I'm taking my CCNP SWITCH tomorrow for the 2nd time, not looking forward to it in the least bit...
Regarding the article, nice! You've inspired me to go back on Linux for a while to play with all these pentesting tools ^^
What about an interface in trunk mode being used as the point of entry, similar to what obtains when an IP phone and PC are connected to the same switch port. Wouldn't VLAN hopping be possible here?
@jahmikes: As mentioned in earlier comments, if the port is already a trunk, it's not an attack at all; that's how trunks work. Access ports should always be configured as static access ports.
@jahmikes:
You could simply force only "allowed" vlans on those ports as well which would restrict the traffic that goes across.
Further to my previous comment (maybe not yet published), someone claims to have actually demonstrated the VLAN-hopping attack involving the Voice VLAN ... and on a 3570 at that.

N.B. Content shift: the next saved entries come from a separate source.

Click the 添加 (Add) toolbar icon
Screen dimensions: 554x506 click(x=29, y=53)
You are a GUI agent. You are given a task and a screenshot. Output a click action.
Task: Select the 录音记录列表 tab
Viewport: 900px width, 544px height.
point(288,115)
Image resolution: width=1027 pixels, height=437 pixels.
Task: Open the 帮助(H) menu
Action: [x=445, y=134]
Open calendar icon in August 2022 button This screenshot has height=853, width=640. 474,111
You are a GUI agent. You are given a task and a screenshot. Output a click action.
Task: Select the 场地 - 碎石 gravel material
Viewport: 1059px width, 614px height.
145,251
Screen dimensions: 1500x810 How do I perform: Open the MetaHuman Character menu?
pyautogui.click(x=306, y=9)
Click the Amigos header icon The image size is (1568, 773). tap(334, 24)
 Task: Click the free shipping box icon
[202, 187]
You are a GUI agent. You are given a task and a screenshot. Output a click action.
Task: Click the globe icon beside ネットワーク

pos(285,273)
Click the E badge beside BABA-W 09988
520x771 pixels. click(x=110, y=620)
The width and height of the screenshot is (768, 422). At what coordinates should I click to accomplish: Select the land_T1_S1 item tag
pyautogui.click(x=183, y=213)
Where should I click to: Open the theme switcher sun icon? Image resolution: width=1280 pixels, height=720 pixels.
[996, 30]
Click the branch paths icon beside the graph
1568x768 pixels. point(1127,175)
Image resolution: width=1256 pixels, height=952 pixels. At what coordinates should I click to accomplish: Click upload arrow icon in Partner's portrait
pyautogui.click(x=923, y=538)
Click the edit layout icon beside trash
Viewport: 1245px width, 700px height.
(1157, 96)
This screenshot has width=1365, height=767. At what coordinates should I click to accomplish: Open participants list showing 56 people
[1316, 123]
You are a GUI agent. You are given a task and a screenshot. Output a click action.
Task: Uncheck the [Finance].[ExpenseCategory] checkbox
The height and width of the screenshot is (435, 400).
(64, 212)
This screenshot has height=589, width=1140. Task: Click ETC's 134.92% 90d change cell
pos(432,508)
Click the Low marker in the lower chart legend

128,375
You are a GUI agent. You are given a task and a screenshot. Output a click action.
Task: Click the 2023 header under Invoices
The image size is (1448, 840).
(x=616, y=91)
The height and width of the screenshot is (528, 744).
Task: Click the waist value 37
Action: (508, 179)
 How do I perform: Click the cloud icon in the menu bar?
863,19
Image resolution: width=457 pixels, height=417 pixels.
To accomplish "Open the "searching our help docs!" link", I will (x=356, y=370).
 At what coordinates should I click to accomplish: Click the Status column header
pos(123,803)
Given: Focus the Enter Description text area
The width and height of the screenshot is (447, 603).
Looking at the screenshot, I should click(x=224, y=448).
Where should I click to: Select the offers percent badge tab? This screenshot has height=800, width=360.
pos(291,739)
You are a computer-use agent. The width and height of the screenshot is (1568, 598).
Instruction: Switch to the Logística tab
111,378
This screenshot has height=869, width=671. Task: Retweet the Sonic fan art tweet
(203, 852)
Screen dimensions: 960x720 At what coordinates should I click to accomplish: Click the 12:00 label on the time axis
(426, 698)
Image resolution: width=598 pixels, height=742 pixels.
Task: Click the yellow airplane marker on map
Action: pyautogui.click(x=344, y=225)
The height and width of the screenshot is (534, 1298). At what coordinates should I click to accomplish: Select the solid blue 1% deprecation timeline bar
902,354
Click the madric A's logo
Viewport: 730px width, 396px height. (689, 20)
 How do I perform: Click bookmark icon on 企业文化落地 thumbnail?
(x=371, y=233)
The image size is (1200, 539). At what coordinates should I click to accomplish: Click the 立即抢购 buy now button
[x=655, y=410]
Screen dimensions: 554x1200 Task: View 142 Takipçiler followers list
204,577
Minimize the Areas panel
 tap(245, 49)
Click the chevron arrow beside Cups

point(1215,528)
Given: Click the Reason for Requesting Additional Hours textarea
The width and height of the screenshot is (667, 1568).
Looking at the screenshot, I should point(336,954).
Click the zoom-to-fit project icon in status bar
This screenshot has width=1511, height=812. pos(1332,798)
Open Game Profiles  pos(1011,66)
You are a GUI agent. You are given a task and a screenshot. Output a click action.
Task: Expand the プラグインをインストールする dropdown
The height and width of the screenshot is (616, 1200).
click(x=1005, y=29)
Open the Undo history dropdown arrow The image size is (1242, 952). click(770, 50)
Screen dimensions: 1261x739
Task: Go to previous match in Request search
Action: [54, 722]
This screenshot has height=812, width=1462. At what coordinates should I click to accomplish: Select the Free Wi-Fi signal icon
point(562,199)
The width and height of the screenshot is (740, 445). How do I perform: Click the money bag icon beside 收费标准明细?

Despairing of my original comment being published, I will post a fresh one. As per the experiment in this blog post, Cisco seem to have gotten wise to ingress of dot1q-tagged frames on an access port. But how wise? Stretch says "well, if you've got a trunk port in an access location, you're hosed anyhow". But "switchport voice vlan 100" - the recommended voice configuration, is just such a trunk. It is supposed to be a 'limited' trunk, but is it vulnerable to VLAN hopping?
If ports configured with a 'voice VLAN' merely assert that tagged frames are for the voice VLAN, but fail to check for multi-tagging (up to the diameter of the broadcast domain) then then a VLAN-hopping attack might still be possible.
Really, a more general anti-VLAN-hopping precaution would be to ensure that if an egress trunk had a native VLAN and it was necessary to de-tag, then make sure that the de-tagged frame no longer begins with a tag. If it does, drop the frame. That would also catch double-tagged packets arriving on trunks where an upstream switch blindly forwarded a double-tagged frame.
But it doesn't seem like that's how they do it.
Cool stuff, Stretch. I always theorized that setting a port to access mode would defeat the VLAN hopping issue you discussed (and that we've all heard). My next thought, though, is whether this type of attack could work on a VM server of some kind since tagging may have to be enabled on the uplink to the host/chassis.